### DATA SUPPLIED
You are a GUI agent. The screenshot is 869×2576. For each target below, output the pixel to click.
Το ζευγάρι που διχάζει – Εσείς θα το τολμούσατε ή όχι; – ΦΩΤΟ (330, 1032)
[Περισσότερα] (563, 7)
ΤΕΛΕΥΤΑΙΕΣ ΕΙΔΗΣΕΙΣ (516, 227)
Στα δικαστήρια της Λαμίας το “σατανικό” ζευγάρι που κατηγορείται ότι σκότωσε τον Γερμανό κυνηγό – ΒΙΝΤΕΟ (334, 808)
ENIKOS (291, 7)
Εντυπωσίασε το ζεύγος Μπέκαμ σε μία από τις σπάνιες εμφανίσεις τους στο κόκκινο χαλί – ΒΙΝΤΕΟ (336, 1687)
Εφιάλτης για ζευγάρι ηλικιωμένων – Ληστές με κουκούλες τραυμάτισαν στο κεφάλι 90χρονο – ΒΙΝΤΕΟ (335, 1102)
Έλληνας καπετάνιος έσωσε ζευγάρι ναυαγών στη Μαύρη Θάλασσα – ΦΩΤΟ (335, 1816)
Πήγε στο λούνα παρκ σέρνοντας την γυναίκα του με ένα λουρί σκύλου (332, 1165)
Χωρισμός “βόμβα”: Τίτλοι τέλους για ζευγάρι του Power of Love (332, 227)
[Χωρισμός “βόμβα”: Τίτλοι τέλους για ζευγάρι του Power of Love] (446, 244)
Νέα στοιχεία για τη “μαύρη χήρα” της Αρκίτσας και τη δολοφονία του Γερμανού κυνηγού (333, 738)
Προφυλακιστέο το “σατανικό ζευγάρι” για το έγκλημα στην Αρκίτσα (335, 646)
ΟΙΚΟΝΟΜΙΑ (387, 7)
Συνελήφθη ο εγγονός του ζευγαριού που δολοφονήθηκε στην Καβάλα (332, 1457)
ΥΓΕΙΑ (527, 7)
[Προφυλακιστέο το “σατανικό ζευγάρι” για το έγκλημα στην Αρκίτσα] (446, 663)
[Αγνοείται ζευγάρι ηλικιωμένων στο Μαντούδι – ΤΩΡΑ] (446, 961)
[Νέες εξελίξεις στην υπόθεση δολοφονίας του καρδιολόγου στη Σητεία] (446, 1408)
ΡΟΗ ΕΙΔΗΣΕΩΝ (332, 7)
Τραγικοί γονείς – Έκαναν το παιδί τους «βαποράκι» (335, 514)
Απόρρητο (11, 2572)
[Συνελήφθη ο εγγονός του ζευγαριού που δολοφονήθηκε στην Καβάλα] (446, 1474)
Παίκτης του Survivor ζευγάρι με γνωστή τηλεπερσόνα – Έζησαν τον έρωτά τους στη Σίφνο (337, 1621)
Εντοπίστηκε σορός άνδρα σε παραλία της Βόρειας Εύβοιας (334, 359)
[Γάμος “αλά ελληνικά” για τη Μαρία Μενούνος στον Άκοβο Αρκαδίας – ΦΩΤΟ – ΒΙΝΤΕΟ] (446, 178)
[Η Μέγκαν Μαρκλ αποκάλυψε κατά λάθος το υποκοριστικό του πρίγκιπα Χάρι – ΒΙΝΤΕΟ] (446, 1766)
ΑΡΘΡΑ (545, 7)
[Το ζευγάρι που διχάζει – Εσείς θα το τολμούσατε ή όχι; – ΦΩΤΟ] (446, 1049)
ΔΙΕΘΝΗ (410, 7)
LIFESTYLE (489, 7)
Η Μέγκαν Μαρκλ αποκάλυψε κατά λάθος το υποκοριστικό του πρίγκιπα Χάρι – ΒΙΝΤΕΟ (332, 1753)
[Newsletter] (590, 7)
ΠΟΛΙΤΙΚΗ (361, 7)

### DIRECTIONS
If a line in the records holds the string "δολοφονήθηκε", count it, and give only the total.

### YOUR RESPONSE
2